Leveraging the capabilities of \(\texttt {life}^{\text{x}}\), \(\texttt {life}^{\text{x}}\)-ep provides users with a user-friendly and flexible interface, facilitated by self-documenting parameter files for easy simulation setup. For enhanced accessibility, \(\texttt {life}^{\text{x}}\)-ep is distributed in an AppImage binary format, rendering it universally compatible with any recent x86-64 Linux system. Researchers from diverse backgrounds, such as medicine and bio-engineering, can readily access and utilize \(\texttt {life}^{\text{x}}\)-ep for in-silico simulations. The underlying principles and structure of \(\texttt {life}^{\text{x}}\)-ep can be readily understood thanks to the comprehensive technical and mathematical documentation.

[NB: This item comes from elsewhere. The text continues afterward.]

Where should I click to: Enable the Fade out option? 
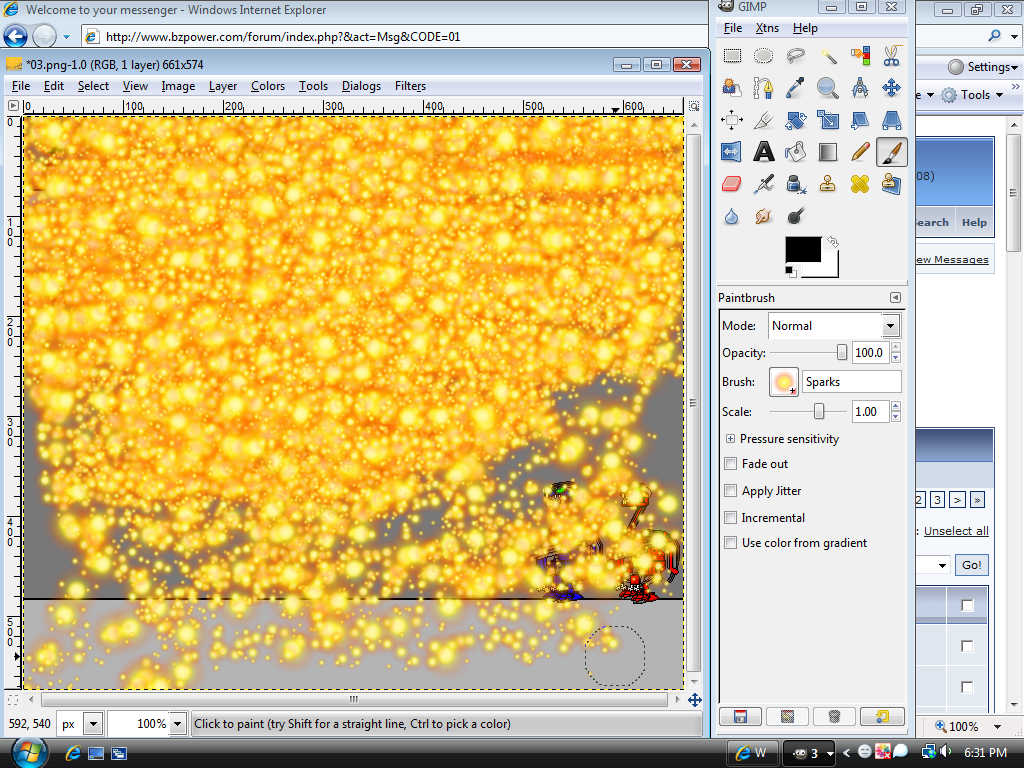coord(730,464)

As unique and distinctive features, \(\texttt {life}^{\text{x}}\)-ep provides two options for prescribing myocardial fibers. Users can either import them from a file or generate them online by exploiting the LDRBMs presented in [17] and implemented in the previous release \(\texttt {life}^{\text{x}}\)-fiber [15]. Moreover, it supports spatial heterogeneity in the choice of both models and physical coefficients, easily configurable through a convenient parameter file, without the need to access and modify the source code.

\(\texttt {life}^{\text{x}}\)-ep benefits from its high-performance computing capabilities, achieving ideal parallel speedup on thousands of cores. The accuracy and reliability of \(\texttt {life}^{\text{x}}\)-ep have been verified through a benchmark for computational electrophysiology, ensuring the validity of its results. Furthermore, a range of idealized and realistic cardiac simulations in both normal and pathological settings highlights its capabilities and versatility in capturing complex cardiac dynamics and its potential for patient-specific studies. \(\texttt {life}^{\text{x}}\)-ep offers the capability to facilitate the simulation of pathological scenarios, allowing the creation of scars, grey zones, and an arbitrary number of conduction “levels”. This potential impact in the study of pathologies can prove to be highly valuable.

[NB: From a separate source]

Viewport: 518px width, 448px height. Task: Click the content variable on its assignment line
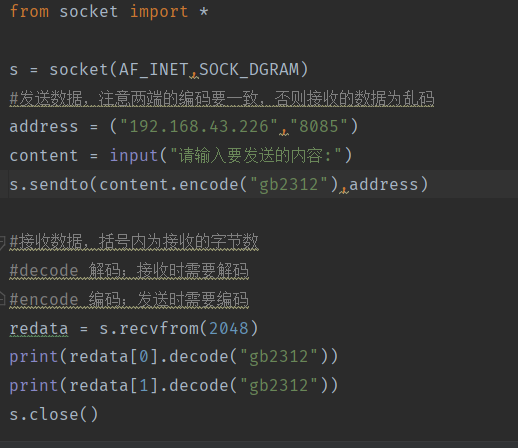tap(44, 156)
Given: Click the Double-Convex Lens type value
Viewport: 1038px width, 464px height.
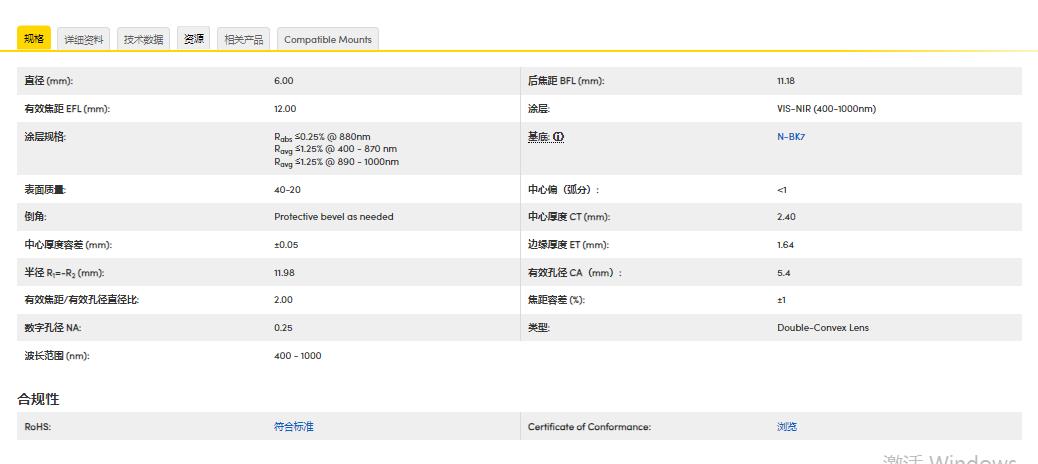Looking at the screenshot, I should pos(822,328).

In conclusion, \(\texttt {life}^{\text{x}}\)-ep provides to the scientific community a comprehensive, high-performance, and user-friendly software for conducting in-silico cardiac electrophysiology simulations.

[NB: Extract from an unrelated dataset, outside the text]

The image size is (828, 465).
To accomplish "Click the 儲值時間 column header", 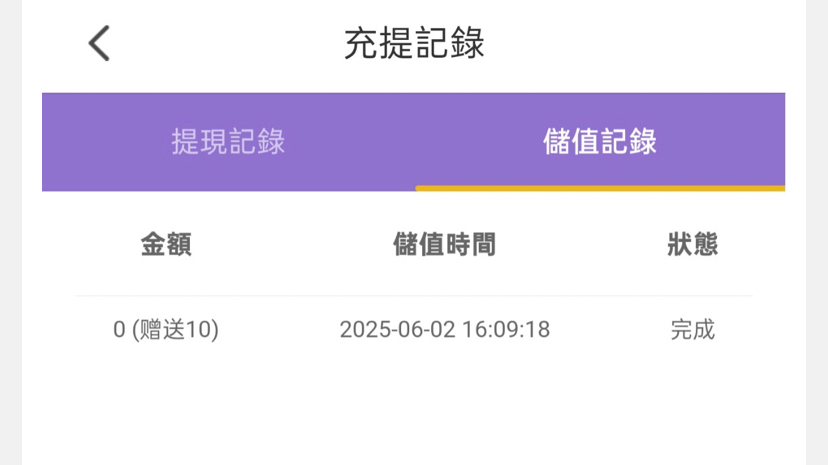I will pos(444,244).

In the future, efforts will be made to further improving the accuracy and efficiency of \(\texttt {life}^{\text{x}}\)-ep. One possible approach is the adoption of lookup tables instead of repeatedly evaluating the expensive functions in the ionic current term, which could provide a speed-up, although with a potential impact on accuracy [86]. Inexact solvers, such as those based on domain decomposition methods, show promising optimality and scalability properties [87]. Recent studies have also highlighted the advantages of employing high-order discretization schemes for accurately capturing the intricate electrical wavefront propagation observed in cardiac electrophysiology [19]. These schemes not only offer improved accuracy but also enable the implementation of efficient matrix-free solvers that require minimal memory usage [19]. This opens up the possibility of leveraging GPU architectures for accelerated computations [88]. Additionally, the use of higher-order or adaptive time stepping schemes and \(hp\)-adaptive FE holds the potential to achieve greater accuracy in simulations while optimizing computational efficiency [89]. These developments aim to further enhance the capabilities of \(\texttt {life}^{\text{x}}\)-ep and expand its range of features.

Availability and requirements

Project name: \(\texttt {life}^{\text{x}}\)-ep

Project home page: https://lifex.gitlab.io/

Operating system(s): Linux (x86-64)

Programming language: C++

Other requirements: glibc version 2.28 or higher

License: CC BY-NC-ND 4.0

Any restrictions to use by non-academics: no additional restriction.